#### PROVIDED PASSAGE ####

Why I Stayed

 Remember in May, when I took the kids on a last minute trip to Utah because I felt the spirit compelling me to do so?  Literally last minute.  The baptism was the next morning and we didn't start driving until the afternoon before.  Going to Utah wasn't even a thought in my mind until the last minute.  It was definitely a rare spiritual prompting that urged me to do something that didn't really make sense.  The whole time I was in Utah, however, the spirit whispered to me on numerous occasions, "This would not have happened had you not been here."  The spirit confirmed to me that my decision to follow the prompting to go to Utah was the right thing to do.

After Grandpa Turley died, I had the opposite experience.  I did not feel compelled to go to Utah to attend his funeral.  In fact, it was just the opposite.  I felt anxious and was repelled at the thought of me going to the funeral.  Jon was ready to support me in whatever I wanted to do, but I didn't feel peace about going to Utah for the funeral.  I didn't know why and I didn't understand it...but I made the decision to just stay home and watch it on zoom.  After I made that decision, I felt peace.  Even when it was determined that President Dallin H. Oaks was going to speak at the funeral, I didn't regret my decision to stay.  Even when my family was sending me pictures of President Nelson, President Oaks, Elder Stevenson, and Elder Christofferson at my Grandpa's funeral...I didn't regret my decision to stay and I still felt peace about my decision.  I could have been in the presence of a prophet of God!  And yet...I felt peace about being home in my own little space in Lancaster.  I felt like I needed to be here.

If I would have attended the funeral, I would have flown in on Wednesday evening and flown back on Sunday.  The viewing was on Thursday, funeral on Friday, and Jon said that Sunday would be the best time to pick me up since there is less traffic on Sunday's.  For some reason, I was keeping a mental note of everything that I did from Monday to Sunday, thinking that there must be a reason why I stayed home and didn't attend the funeral.

I didn't make a list of everything, but here are just a few things that I did that I wouldn't have been able to do had I been in Utah:

Wednesday night: We had a wonderful youth activity with the Young Women where we each shared about a women in church history or the scriptures.  One of my counselors was sick so if I wasn't there then there would only be one counselor there.

####

**WHAT YOU ARE ASKED TO DO:** Continue the blog post about staying home from the funeral, picking up after its last sentence.

#### DATASET ENTRIES ####

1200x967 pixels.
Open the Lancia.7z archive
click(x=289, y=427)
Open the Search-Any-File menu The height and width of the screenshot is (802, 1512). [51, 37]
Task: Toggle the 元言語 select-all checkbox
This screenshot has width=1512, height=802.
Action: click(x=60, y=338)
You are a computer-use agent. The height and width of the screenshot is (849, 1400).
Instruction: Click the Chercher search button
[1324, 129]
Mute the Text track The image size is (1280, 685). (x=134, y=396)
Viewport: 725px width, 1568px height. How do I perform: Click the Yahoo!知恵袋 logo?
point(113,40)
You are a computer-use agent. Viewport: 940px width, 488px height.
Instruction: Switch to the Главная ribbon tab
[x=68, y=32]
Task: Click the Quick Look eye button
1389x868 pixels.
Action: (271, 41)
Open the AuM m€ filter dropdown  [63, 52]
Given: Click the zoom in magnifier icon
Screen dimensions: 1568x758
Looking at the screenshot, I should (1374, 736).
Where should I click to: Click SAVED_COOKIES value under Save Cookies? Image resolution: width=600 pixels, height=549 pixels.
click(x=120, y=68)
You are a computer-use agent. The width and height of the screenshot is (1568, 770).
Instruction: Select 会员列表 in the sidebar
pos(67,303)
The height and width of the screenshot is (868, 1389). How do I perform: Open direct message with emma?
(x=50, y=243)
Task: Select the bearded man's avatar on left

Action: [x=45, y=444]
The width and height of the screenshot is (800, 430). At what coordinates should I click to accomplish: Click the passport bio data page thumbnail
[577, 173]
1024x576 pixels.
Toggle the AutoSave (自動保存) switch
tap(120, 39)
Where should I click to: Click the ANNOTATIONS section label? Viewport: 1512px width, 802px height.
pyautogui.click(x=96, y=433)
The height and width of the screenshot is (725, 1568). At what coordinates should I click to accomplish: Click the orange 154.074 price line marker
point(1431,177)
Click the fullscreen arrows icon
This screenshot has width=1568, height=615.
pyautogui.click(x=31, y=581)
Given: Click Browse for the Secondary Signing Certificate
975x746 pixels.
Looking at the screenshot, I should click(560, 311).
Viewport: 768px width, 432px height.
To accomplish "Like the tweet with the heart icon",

####

**WRITTEN ANSWER:**
Thursday: I got a call from Gorman wanting to interview me for the elementary job that I applied for.  I had the interview yesterday...I think I completely failed it and that I won't get the job.  I'm trying to not be embarrassed about it.  I also found out that day that the sister who was supposed to be teaching the YW lesson on Sunday couldn't make it.  Since I didn't want to ask my counselors to prepare a lesson last minute, I started preparing the lesson myself.

Friday: We watched Grandpa's funeral online.  I had some bonding time with Lizzie.  I texted a lot of people and invited them to our ward Halloween party.  Two non-member families are coming to our activity because I asked them to.

Saturday: I babysat 2 kids so that their older sister (one of my YW) didn't have to do it so that she could attend the surprise birthday party of another YW.  Maybe the birthday girl needed as many YW as possible to attend her party?

Sunday:  I attended ward council in the morning.  I gave the YW lesson.  I attended WYC after church.  I felt prompted to text a new sister that Lizzie and I were assigned to minister to.  She had not gotten back to me previously, but, surprisingly, she got back to me and said that we could come at 3:00 that afternoon.  It was crazy after church...I nearly just left Lizzie at Grandma's and didn't take her with me...but she was feeling like she really needed to go with me.  Since this was a new sister on our list I told Lizzie that we weren't going to give a lesson, but that we were just going to talk about get to know her a bit.  Well, it didn't end up turning out that way.  This sister had recently lost her husband and is just going through a really difficult time.  During the visit, I felt impressed to share some portions of the YW lesson that I had just given.  Lizzie followed the spirit as well and shared her thoughts and her "recipe card" of how to access the power of heaven.  Lizzie also had written a poem and had just read it at our Wednesday's youth activity...she miraculously still had it in her purse so she pulled it out and read it.  Then she gave it to the sister we were visiting, who was in tears after Lizzie read her poem.

It wasn't until after this visit, after talking with Lizzie about how she, as a 14-year-old, can truly make a difference in the lives of the people that she ministers to...that the spirit whispered to me, "This is why you stayed."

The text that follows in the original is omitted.